|Paraguayuan leafy lanes|
Today we're off to explore the countryside around Asunción. Our guide, Diego, claims to be a friend of Oscar at tourist info but we got a blank look from Oscar when we mentioned this to him later. Our driver Victor sits quietly all day, clearly understanding the conversation in English but choosing not to join in (or not able to if his English is like my Spanish!).
Our first stop is a little village called Itá, famous for its pottery, especially its chickens (gallinitas). Originally only produced in black they now do different colours - white for love, black for money and grey for god health. As the first two aren't much use without the third we plumped for grey and bought the smallest one we could find. This little shopping experience took place when we pulled up outside the local craft centre. It was full of different pottery bits, mostly pretty garish and horrible. Even the gallinita we've bought is fowl (pardon the pun!) but you have to do it.
From here we went to Yaguarón to see their Franciscan Church. It seems to be the only sight in town (as with the shop in Itá). From the outside its a very simple white building with a tiled roof. Inside the roof, pillars and stairs up to the gallery are all decoratively painted. The altar is quite a find. Its elaborately decorated and gilded with statues of the Virgin Mary, God (not Jesus), saint this and that (can't remember which ones!), angels etc. Not only is it tall and wide, its also 3 metres deep. We also managed to sneak into the sacristy. This is another highly ornate room, I think more so than the church but it was difficult to see in the dim light. One the wall by the door was a highly decorated altar and chest of drawers where all the priestly robes etc are stored. They had a big conservation problem here though. Because the room is dark, bats are nesting throughout the altar and the presents they leave behind them are causing damage.
The route them took us down and through Paraguari and Piribebuy. I can't remember what, if anything, we saw in either of these - they weren't memorable places. We stopped at Caacupé. This is a pilgrimage site which was blessed by Pope John Paul II in 1988. There's a big modern basilica, ugly from the outside and very bland inside, particularly compared to the highly decorated Franciscan church at Yaguarón.

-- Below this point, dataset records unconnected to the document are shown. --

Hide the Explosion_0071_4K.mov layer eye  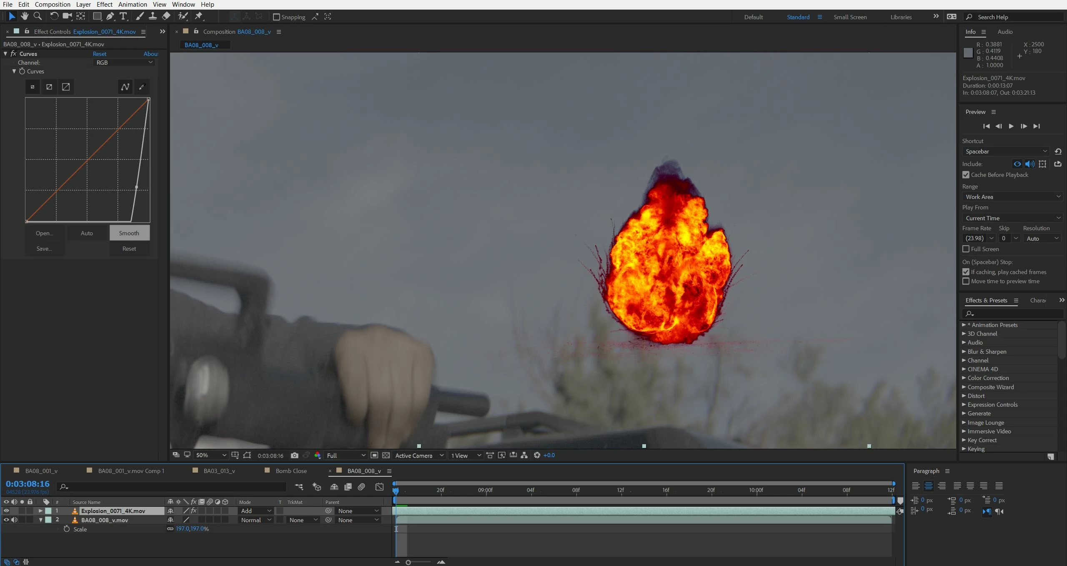[6, 511]
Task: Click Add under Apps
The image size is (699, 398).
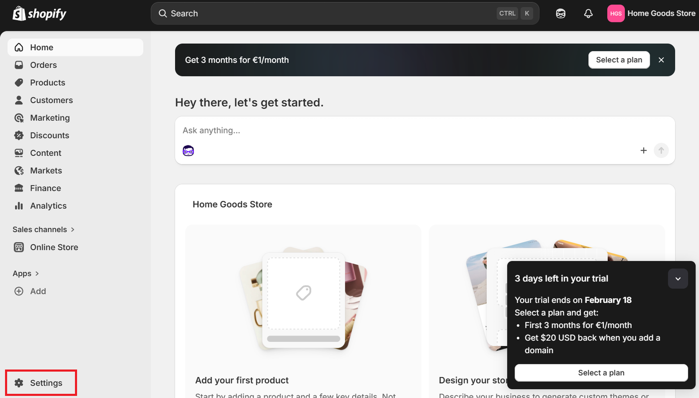Action: coord(38,291)
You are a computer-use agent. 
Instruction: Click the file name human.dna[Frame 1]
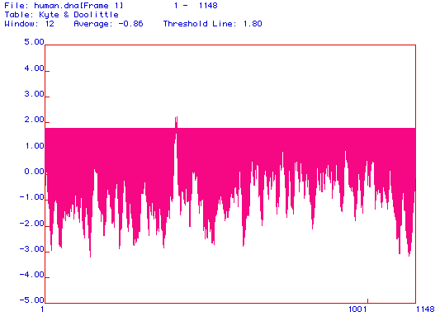78,6
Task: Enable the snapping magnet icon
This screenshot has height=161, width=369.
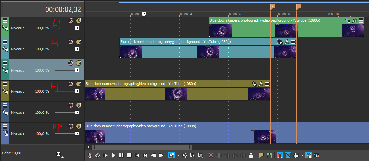Action: coord(280,155)
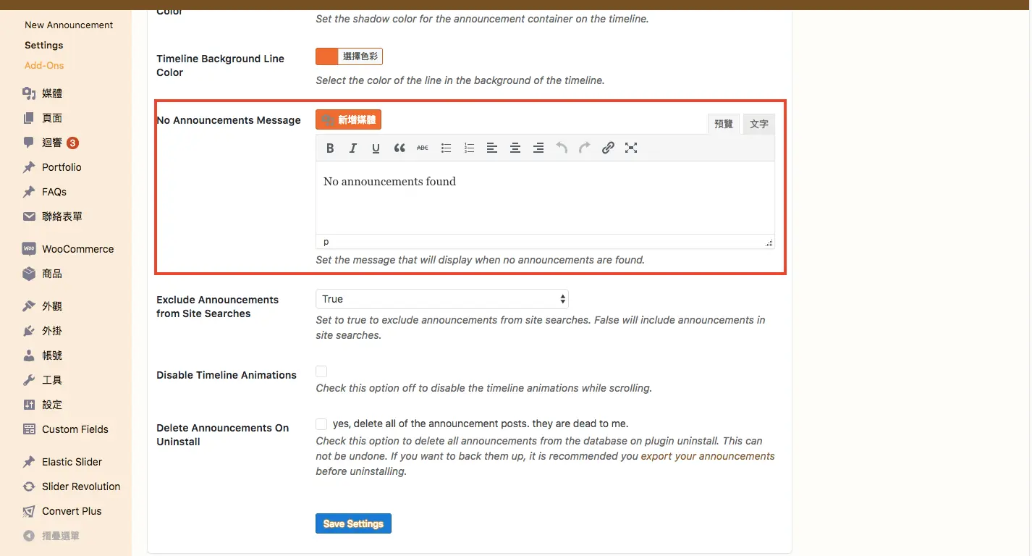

Our next stop was San Bernadino, a lakeside resort for wealthy people from Asunción who have summer houses here. It was pretty isolated being out of season and most houses were closed. By this time though the clouds and mist had rolled in and we couldn't get a view of the lake or the valley beyond.
The last stop in the tour was at Itaguá, famous for its nandutí lace. I'd expected to see the weaving in action but we were simply rolled into into a shop with the expectation that we'd buy. It was quite intricate but not to our taster. We made the normal polite noises expressing interest but managed to escape without buying.
The "Golden Route" tour to a degree crystallised our views of Paraguay. A big country with not a lot in it. Even the tourist high spots are tiny. I suppose for me its made me put into perspective the wealth of history and tradition that we're used to in Europe and that we take for granted. Here, any history must be based within the indigenous Indian tribes - probably not accessible to us on this trip.
Coming back into Asunción through a different route we both again simultaneously drew parallels with India. The shops appear small and chaotic with a lot crammed into a small space. Life generally seems more frenetic. In the surrounding countryside cows wander freely, causing the odd hazard to traffic.
As you may have guessed we both felt the the Golden Route tour was over-hyped, certainly by European standards. It was useful to have a guide who could explain some of the local culture and background, but this is limited. The key message was that life in a democracy is not as good as it used to be under a dictator!
In town, we said farewell to Oscar who had not been able to get us any more information on the Chaco or boats. He gave us a CD of local music as a parting gift - we've not listened to it yet but don't have high hopes. We then had a failed attempt to book our flights out of Paraguay at the Lan Chile office and were told to come back tomorrow. I'm not sure if they had ever had anyone in there before with a One World explorer ticket.
Before heading back to the hotel we stopped at the Casa de la Independencia, the place where the independence treaty for Paraguay was signed. Unusually, independence came in peaceful times. The wars and battles over territory came later. Its a beautiful Spanish style house ("I want one" was my reaction), partly restored with the furnishings and fittings of the day. A very helpful chap chatted to us for ages firstly about the house but then about all sorts of stuff. I wasn't really sure what he was saying but Stef kept nodding as it he was following the conversation. He then asked for a small donation for the upkeep of the museum, but was also commenting about bus times and we both reckon he used the money to cover his bus fare home (as I'm here so late I need to get two buses now instead of the usual one bus).